- Every Wednesday from 10 p.m. to midnight, host Christof Migone would tantalize listeners with radio specific events such as “Body Map,” in which a reclining body was transposed onto a map of Montreal and people phoned in to discover which part of the body they resided on.
- An exploration of contemporary sound and live improvisation hosted by a collective of Montreal sound artists. As Claude Schryer, a member of the collective, described it: “a show of absurd improvised live electronics.”
- CKUT is commissioned to produce sound works to be aired at sunrise, about the sunrise, for the festival.
- “An International Festival of Radio Fart and Theory” (1991) brings together sound and radio artists from around the world including Gregory Whitehead whose radio piece “We All Scream Alone” asks callers to give their best scream. One of the weirdest pieces of radio you’ll ever hear.
- Live on-air baptisms, exorcisms, hymns, stories, ranting, choir action, and homemade instruments make this show the perfect antidote to AM talk radio.
- CKUT joins the Radia network which links radio art-friendly stations throughout the world.
- A live radio art transmission mash of storytelling, music and sound art.
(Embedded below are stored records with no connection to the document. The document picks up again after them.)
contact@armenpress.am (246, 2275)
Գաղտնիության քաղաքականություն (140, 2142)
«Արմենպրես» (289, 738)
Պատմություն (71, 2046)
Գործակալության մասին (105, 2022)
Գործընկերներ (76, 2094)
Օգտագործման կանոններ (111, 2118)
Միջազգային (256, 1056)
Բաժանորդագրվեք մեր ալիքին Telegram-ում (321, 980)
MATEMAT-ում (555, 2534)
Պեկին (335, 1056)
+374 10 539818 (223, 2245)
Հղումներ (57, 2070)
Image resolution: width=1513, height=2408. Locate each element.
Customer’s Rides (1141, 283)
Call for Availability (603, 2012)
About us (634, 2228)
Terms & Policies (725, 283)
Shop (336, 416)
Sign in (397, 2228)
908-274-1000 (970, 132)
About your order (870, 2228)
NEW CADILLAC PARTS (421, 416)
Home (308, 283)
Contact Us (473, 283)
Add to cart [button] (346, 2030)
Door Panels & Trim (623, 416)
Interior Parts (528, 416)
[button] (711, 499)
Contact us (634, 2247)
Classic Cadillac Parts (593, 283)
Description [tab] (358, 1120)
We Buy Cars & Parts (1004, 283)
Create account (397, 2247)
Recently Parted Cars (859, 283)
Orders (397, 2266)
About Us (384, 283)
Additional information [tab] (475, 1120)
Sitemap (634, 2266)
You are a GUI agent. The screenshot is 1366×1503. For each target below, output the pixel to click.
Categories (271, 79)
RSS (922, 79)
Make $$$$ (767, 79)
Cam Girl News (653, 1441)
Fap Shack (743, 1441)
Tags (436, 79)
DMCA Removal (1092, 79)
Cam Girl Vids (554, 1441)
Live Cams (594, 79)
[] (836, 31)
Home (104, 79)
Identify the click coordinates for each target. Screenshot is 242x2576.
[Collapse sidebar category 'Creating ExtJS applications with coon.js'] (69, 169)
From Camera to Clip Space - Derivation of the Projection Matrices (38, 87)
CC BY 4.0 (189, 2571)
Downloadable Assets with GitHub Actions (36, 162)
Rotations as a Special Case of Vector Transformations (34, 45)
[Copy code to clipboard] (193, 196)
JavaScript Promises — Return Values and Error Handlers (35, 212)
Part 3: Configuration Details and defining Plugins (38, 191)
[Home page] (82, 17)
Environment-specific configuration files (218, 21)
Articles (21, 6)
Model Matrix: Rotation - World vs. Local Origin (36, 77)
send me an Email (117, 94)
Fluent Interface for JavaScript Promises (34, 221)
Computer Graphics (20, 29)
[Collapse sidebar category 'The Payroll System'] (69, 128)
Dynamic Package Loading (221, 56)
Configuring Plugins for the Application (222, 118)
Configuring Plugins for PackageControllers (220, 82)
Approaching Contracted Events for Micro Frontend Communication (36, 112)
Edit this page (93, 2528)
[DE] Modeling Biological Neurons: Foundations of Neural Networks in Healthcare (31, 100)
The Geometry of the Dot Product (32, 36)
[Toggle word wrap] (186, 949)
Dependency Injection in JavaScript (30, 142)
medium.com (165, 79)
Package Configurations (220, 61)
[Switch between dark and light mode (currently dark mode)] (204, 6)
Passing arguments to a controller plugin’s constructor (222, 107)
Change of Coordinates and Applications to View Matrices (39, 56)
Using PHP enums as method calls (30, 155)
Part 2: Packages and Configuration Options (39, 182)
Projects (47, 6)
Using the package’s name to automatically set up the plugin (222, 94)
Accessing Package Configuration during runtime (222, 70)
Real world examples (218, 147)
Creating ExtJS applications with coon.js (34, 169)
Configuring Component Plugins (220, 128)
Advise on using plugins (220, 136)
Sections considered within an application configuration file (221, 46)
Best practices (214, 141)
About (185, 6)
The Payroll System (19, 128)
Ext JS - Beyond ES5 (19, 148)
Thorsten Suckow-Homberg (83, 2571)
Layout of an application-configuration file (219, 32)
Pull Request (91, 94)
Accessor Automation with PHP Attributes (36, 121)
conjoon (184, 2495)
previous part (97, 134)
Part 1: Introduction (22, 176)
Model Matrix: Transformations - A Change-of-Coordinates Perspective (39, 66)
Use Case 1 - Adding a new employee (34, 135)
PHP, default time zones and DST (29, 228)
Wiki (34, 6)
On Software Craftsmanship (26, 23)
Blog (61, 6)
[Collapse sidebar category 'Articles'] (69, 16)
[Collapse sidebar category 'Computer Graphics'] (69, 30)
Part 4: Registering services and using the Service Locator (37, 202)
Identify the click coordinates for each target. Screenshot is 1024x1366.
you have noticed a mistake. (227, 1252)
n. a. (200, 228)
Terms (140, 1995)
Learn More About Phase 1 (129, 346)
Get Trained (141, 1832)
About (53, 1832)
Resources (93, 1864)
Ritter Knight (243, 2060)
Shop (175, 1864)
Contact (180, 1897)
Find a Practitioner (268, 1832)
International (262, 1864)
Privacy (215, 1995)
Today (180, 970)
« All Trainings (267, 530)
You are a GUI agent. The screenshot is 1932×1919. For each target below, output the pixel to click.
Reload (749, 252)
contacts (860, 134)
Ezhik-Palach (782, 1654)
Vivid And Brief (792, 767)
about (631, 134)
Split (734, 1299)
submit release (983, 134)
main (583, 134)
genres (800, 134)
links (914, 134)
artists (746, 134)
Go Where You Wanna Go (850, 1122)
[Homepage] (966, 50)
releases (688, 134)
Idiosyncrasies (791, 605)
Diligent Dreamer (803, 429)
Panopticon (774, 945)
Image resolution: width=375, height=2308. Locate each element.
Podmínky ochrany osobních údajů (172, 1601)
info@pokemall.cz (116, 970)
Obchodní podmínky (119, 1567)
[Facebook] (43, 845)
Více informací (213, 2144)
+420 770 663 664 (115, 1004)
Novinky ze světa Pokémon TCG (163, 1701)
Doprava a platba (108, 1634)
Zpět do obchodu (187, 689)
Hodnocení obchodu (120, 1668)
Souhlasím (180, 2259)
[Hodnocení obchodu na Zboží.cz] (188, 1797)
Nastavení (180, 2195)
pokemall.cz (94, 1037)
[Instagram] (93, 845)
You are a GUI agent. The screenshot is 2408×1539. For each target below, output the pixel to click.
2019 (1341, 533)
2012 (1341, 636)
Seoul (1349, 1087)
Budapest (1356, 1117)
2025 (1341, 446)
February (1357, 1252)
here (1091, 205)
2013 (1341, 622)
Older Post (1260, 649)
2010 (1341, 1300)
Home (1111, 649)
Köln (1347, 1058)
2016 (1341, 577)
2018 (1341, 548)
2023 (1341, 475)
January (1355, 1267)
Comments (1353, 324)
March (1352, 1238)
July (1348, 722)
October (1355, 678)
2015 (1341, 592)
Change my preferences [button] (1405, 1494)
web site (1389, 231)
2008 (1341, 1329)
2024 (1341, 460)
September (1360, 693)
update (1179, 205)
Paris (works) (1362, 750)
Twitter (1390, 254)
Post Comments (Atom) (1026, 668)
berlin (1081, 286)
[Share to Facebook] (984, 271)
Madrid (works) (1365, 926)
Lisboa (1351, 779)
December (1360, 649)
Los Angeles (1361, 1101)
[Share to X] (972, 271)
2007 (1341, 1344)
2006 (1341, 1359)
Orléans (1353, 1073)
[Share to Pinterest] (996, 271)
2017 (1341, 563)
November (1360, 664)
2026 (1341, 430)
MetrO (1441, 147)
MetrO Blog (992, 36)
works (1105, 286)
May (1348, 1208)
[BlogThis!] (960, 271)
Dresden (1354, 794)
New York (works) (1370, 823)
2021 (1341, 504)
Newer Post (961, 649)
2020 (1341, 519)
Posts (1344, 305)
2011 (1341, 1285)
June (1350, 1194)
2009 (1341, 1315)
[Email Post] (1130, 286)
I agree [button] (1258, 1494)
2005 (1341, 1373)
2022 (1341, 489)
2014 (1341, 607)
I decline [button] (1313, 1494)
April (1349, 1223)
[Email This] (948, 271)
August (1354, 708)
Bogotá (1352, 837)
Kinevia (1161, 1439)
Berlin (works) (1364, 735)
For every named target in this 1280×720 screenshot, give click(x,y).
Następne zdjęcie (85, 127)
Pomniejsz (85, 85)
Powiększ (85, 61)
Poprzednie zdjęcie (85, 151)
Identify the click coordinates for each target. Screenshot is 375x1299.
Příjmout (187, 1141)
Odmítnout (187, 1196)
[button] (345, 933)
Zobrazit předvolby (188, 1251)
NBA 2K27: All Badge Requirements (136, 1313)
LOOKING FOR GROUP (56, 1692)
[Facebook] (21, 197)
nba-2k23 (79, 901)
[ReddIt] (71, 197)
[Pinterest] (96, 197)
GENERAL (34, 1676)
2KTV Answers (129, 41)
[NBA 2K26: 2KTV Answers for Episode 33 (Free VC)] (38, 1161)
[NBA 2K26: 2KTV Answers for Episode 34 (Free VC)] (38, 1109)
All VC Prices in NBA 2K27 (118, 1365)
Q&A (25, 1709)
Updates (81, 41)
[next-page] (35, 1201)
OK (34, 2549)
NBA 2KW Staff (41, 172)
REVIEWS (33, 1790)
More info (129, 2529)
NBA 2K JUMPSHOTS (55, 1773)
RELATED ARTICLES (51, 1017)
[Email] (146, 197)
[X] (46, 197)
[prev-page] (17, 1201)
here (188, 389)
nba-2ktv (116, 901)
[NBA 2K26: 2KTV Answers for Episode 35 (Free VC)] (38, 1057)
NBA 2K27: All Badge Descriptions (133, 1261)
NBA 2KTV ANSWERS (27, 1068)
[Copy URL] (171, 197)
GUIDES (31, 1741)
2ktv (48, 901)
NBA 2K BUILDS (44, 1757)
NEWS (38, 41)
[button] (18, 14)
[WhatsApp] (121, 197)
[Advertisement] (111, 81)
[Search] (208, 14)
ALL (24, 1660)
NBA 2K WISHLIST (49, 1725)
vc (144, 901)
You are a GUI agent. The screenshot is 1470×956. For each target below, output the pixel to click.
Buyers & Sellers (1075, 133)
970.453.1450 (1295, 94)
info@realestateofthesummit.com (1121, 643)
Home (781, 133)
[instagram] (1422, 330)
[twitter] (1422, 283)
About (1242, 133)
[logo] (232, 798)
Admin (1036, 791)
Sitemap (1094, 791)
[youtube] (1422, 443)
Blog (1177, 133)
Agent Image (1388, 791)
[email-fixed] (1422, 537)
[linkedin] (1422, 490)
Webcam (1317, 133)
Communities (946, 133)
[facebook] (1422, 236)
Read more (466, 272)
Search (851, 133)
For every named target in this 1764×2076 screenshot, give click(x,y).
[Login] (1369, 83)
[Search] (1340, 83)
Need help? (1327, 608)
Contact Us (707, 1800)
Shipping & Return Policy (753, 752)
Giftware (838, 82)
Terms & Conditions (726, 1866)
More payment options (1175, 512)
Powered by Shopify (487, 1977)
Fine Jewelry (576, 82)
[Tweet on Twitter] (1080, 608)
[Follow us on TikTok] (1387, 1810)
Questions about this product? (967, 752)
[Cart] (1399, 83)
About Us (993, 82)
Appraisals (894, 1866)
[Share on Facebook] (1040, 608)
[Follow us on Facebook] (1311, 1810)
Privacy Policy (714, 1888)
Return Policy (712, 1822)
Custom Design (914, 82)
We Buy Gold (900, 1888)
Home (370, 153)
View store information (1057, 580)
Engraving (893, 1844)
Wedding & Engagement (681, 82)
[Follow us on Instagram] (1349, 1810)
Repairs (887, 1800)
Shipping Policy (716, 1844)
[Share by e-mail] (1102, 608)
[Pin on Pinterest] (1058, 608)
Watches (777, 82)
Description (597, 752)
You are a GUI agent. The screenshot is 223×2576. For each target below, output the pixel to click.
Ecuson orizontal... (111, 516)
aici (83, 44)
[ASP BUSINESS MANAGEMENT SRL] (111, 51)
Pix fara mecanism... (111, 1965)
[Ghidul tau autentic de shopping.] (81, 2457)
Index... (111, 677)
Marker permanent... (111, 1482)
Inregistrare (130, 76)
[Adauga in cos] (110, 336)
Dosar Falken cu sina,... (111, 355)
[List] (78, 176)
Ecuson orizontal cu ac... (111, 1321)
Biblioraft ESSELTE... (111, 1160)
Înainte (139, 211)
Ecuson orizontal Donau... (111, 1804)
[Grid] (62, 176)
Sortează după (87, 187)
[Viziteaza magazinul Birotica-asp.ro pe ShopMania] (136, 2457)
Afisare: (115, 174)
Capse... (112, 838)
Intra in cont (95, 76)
The audience enters the box (a canopy of fabric) and is surrounded by the sounds of radio.
- A Dada joke setting January 17 as art’s birthday has become an unofficial radio art holiday. CKUT begins celebrating the birth of art in 2007 by hosting a party and producing art for the event.
- Kathy Kennedy’s choral piece, “a long hmm,” is broadcast on CKUT as one hundred people march up St Laurent with radios hmming along.
- Every other Wednesday Marc Montanchez leads a workshop where people can learn to bend and transform any sound making circuit to their liking.
- On Mondays from 2 to 3 p.m. this show presents sound and radio art focused on a specific theme. Anyone interested in producing for the show can drop in on meetings which happen Tuesday at 12 p.m. in the CKUT building at 3647 University.
Chances are that if you tune in to CKUT 90.3 FM there won’t be any Lady Gaga playing. No offence to pop culture, it’s just that the station prides itself upon providing an alternative to the commercial radio that dominates the FM dial. Instead, you’re much more likely to encounter the sounds of a field recording or a local band. Although this doesn’t distinguish CKUT from most other campus and community radio stations, the role that the station has played – and continues to play – in the development of a sound and radio art scene in Montreal is unique.
Since 1987, when McGill acquired an FM license for the station, CKUT has been a hub for Montreal-based sound art, and has helped to define the relatively new genre of radio art. In the early nineties, under the guidance of a talented production coordinator, Christof Migone, the station gave radio hosts the opportunity to explore the possibilities of radio as an artistic medium. As opposed to presenting spoken word and musical pieces in a straightforward fashion, many hosts took up a more performative approach. Improvisation and listener participation were encouraged. For example, a few of the old- timers at the station fondly remember a live potluck where the whole station had an on-air dinner party in the studio. Another time, invitations were sent in the mail and posted in the classified sections of Montreal newspapers for listeners to call in to the station and describe themselves. This kind of art-making utilized the radio as a live collaborative device, and came to be known as radio art.
CKUT continues in this tradition today and is active in Montreal’s sound art community, collaborating with different sound artists such as Kathy Kennedy and Emmanuel Madan, who have their own sound art projects. Events like the “Magic Sound Box” (see 7) invite listeners to experience radio as a live performance and give sound artists the chance to air their works on the FM. Madan’s 59 second show “A Series of Broadcasts Addressing the Limitlessness of Time,” which aired weekly through 2006-07, confronted the regimented nature of time in radio transmission by playing a sound that could last a second or years. Becoming a member of the Radia network (see 6) further solidified CKUT’s commitment to radio art.
The focus on live transmission and spontaneity distinguishes radio art from other forms of sound art. At the same time, it also necessitates that radio art be ephemeral. Hardly any of the performances and improvisations aired on CKUT in the nineties remain. Claude Schryer, one of the hosts of electroacoustic show “Sons D’espirit,” (see 2) recently burnt 80 per cent of his archives in a ritualistic cleansing. Even today, the station only keeps show archives for a few months, after that, they disappear. You’ve got to listen to the radio to hear radio art, so turn on CKUT FM.